23. How to...Ttekèng
If, by your twentieth birthday you still haven't had a good ttekèng with your next door neighbour or your closest mate or the man who sells you bread, then your weltanschauung needs to be looked at. Ttekèng is an active, transitive verb, meaning that if things do go out of hand, someone’s going to be badly hit, normally on the kèng which is widely believed to be the origin of the word. Kèng is the jawbone that rises to prominence on each side of the cheek when your voice rises to a high pitch and your eyes assume a fixed, glazed look accompanied by hands rising akimbo and your vocabulary picking out choice words from the back of your head, mostly ones pertaining to genealogy, reproduction, kinship and organs hidden in the body's nether parts.

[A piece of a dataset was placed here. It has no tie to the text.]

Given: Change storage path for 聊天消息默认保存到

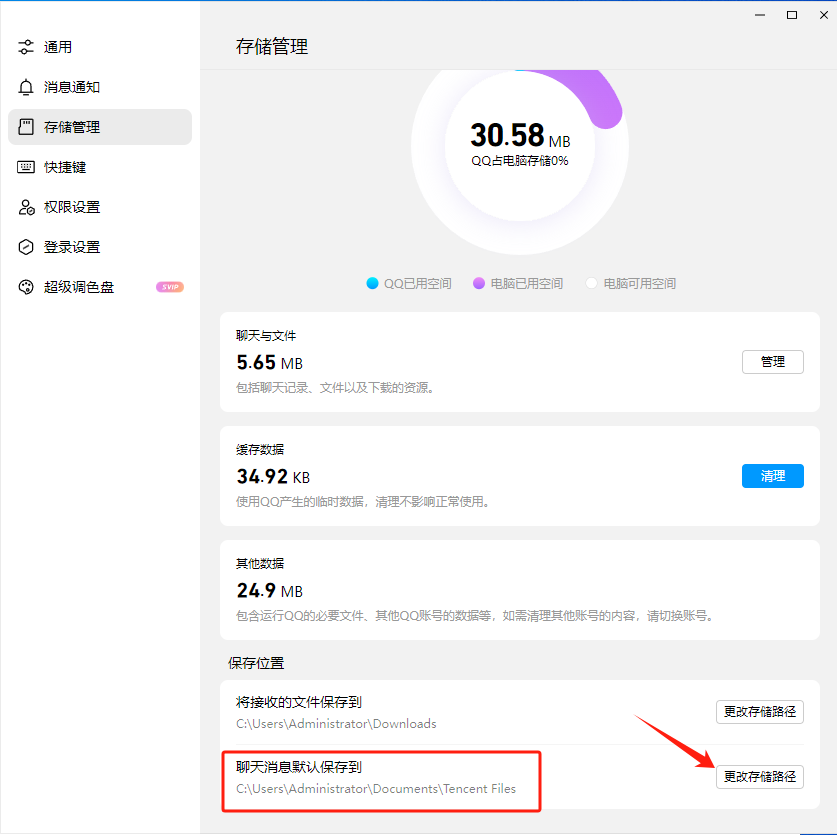Looking at the screenshot, I should click(x=760, y=776).
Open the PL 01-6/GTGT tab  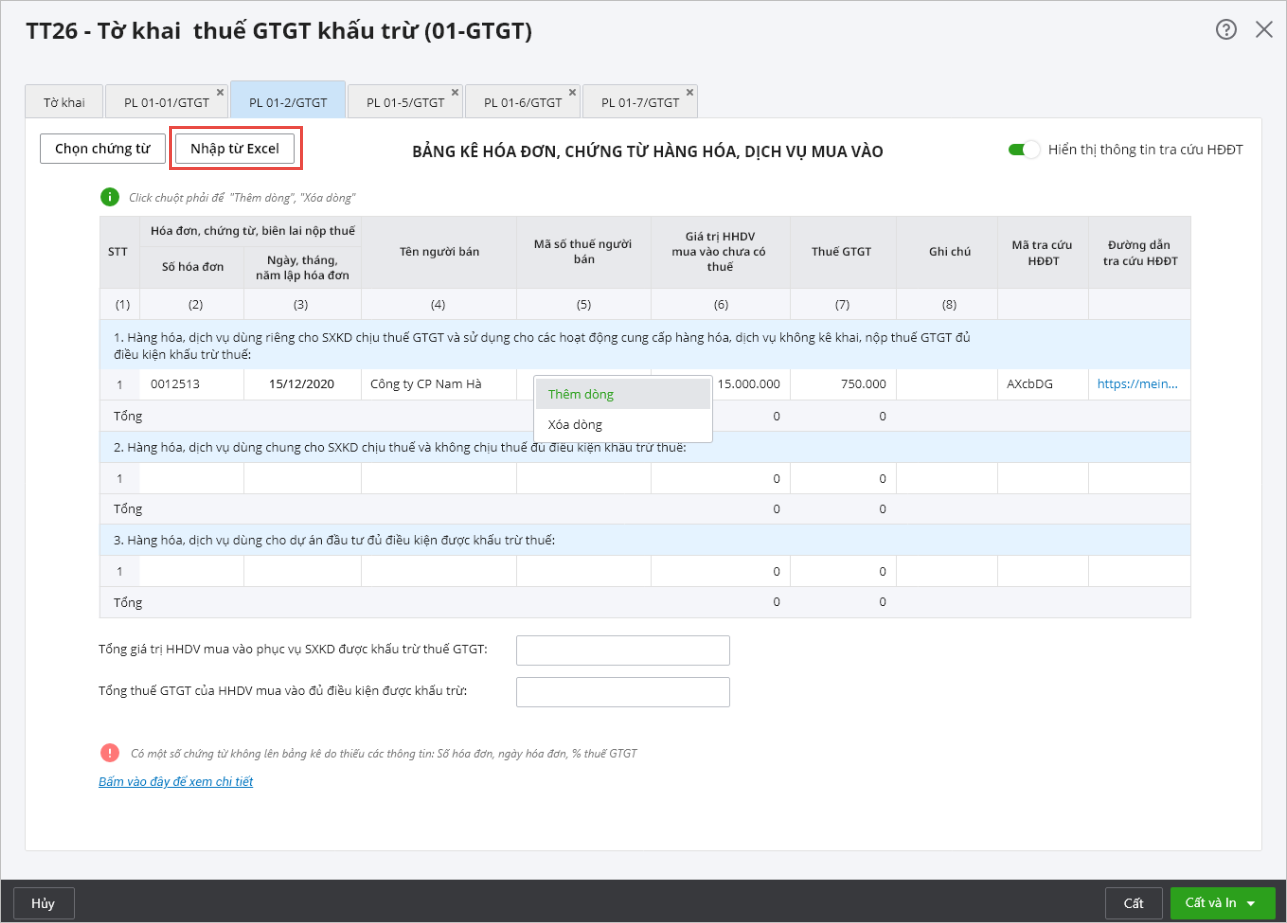[522, 102]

From the ensuing noises and wild hand gestures you will have gathered that ttekèng or, sometimes, nnekèng, is another step up from the mere bbalöh. Bbalöh may be high in decibels and gruff, but it is ttekèng that makes the bones rise. It is easy to see from here how some firm advocates of ttekèng are known as kerah kèng or people whose jaw-bones are hard.

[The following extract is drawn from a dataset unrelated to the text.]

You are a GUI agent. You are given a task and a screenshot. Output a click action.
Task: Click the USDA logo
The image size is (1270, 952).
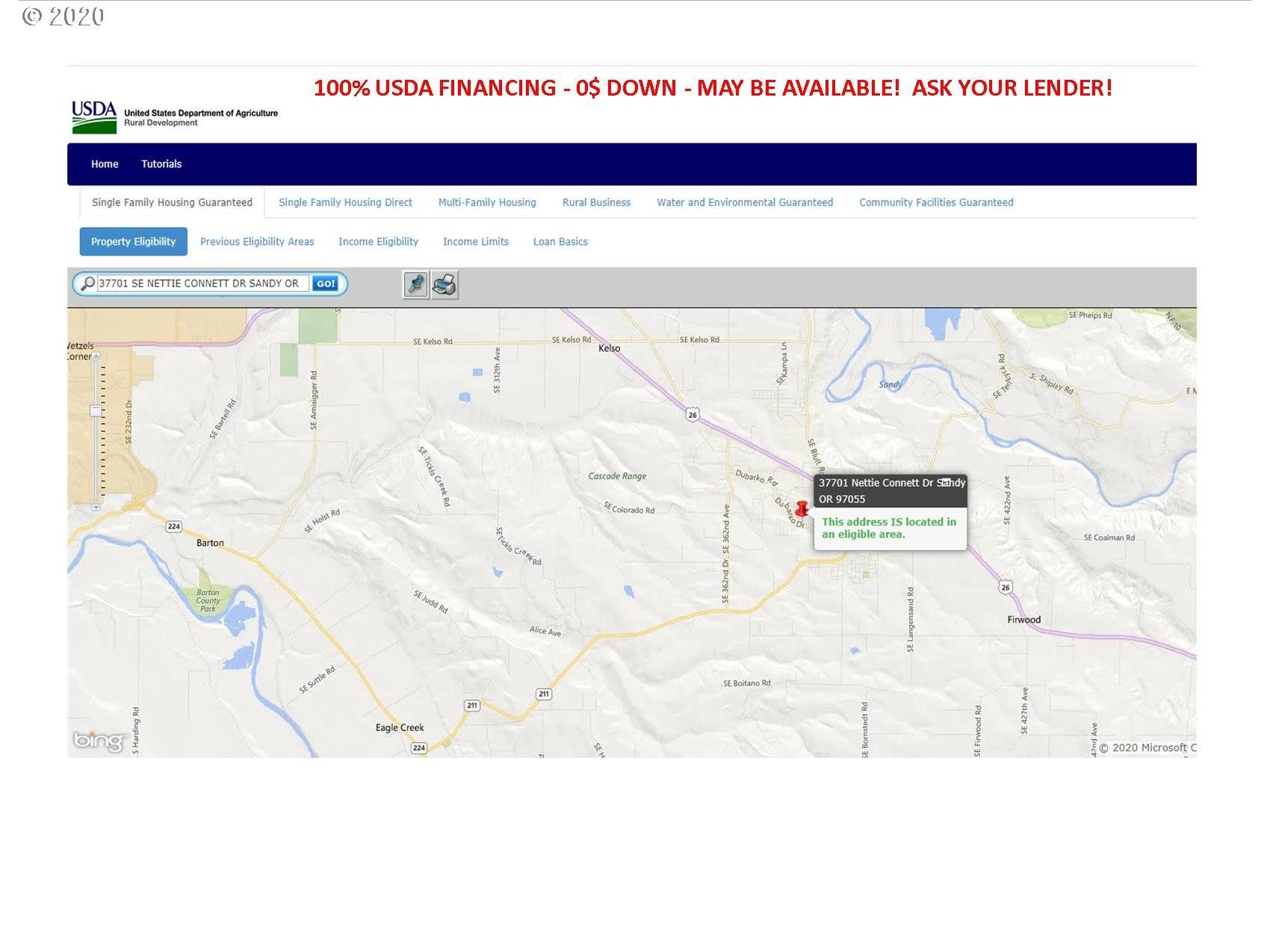[x=94, y=117]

To ttekèng well you must learn to choose right. Never, for instance, take a person taller, higher, mightier, louder than you as your ttekèng mate. Never ttekèng when you're already otherwise afflicted, say by a sore throat, and never in a butcher's shop where knives are rampant and the sight of blood will make yours — and your opponent’s — rise. And never, never ttekèng with a man named Mamat Ppala Kerah or people with monikers that sound like that.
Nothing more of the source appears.